» **Prompt**:
Arrange the lines below as a JSON list of strings, one string per line, with blank lines omitted. Leave the pictures out of the answer.

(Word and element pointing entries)
———

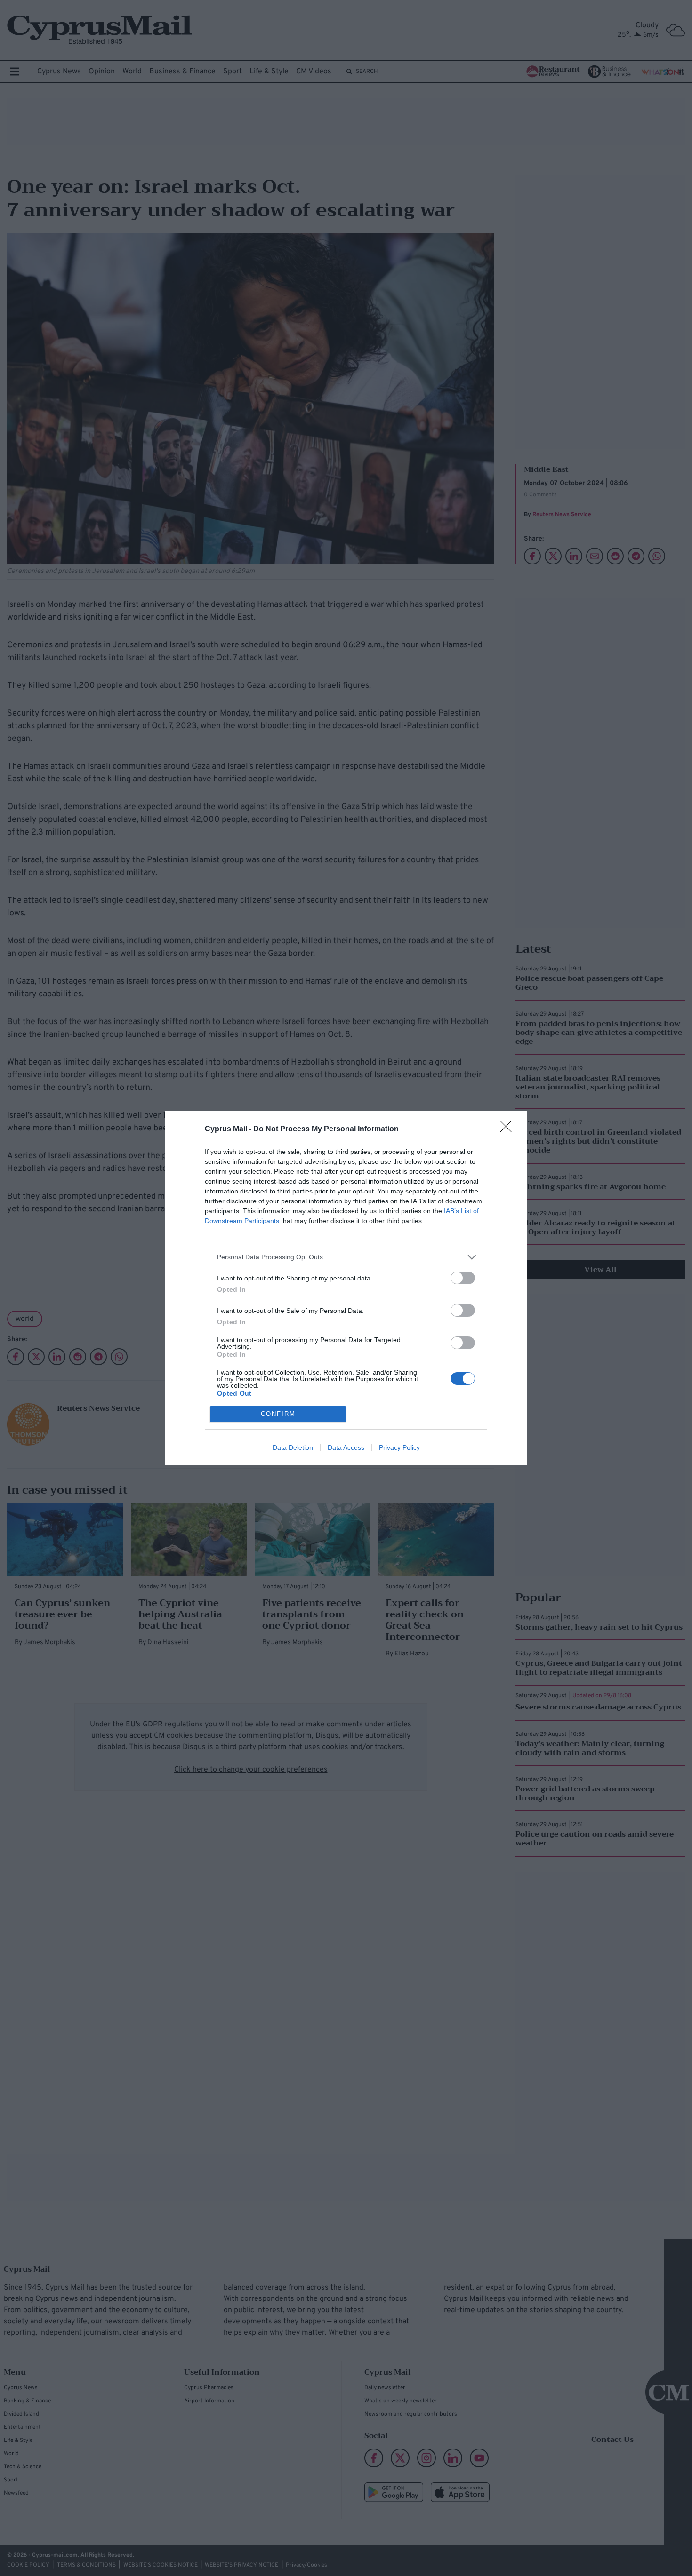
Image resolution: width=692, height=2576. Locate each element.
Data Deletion (293, 1447)
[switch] (463, 1278)
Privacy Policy (399, 1447)
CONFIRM (278, 1413)
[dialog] (346, 1288)
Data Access (346, 1447)
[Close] (509, 1129)
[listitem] (346, 1257)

———

» **Task result**:
[
  "Image resolution: width=692, height=2576. Locate each element.",
  "Data Deletion (293, 1447)",
  "[switch] (463, 1278)",
  "Privacy Policy (399, 1447)",
  "CONFIRM (278, 1413)",
  "[dialog] (346, 1288)",
  "Data Access (346, 1447)",
  "[Close] (509, 1129)",
  "[listitem] (346, 1257)"
]